__Your task__: Reproduce word for word the stretch of the party wall passage below that opens with "It is considered" and ends after "the above principles.".

If the height of a party wall is raised by uniting some more construction on it or is lowered by removing a part of it, it is no longer the same wall as before. The parties on either side cannot have the same use of it. There is to some extent an interference with the right of the other party. Besides this, it is also considered that the right of making use of the top of the wall by the parties or any one of them, is taken away by the said act.
It is considered to be an exclusion of one party by the other from the use of the wall as before. It is on this basis that no party is entitled either to raise the wall or to lower it without the consent of the other. In case one of the parties does so, that act amounts to exclusion, which is one of the exceptions above noted, and the party aggrieved is entitled to have the wall brought to the former position. The cases of party wall form a distinct category to which are applied the above principles.
They are distinguishable from the cases of all other common property which consist of open sites.

__Source data__:
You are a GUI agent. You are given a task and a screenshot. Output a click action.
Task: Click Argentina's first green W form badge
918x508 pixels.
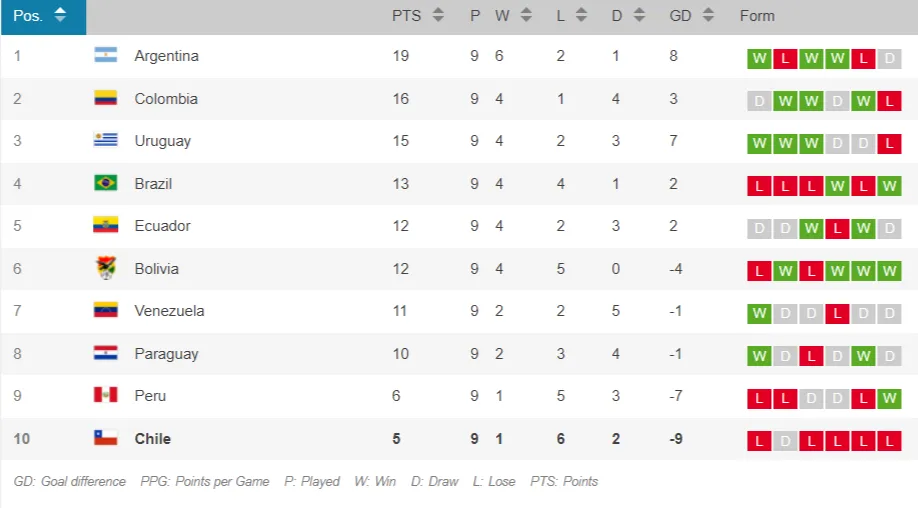759,59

__Problem solution__:
It is considered to be an exclusion of one party by the other from the use of the wall as before. It is on this basis that no party is entitled either to raise the wall or to lower it without the consent of the other. In case one of the parties does so, that act amounts to exclusion, which is one of the exceptions above noted, and the party aggrieved is entitled to have the wall brought to the former position. The cases of party wall form a distinct category to which are applied the above principles.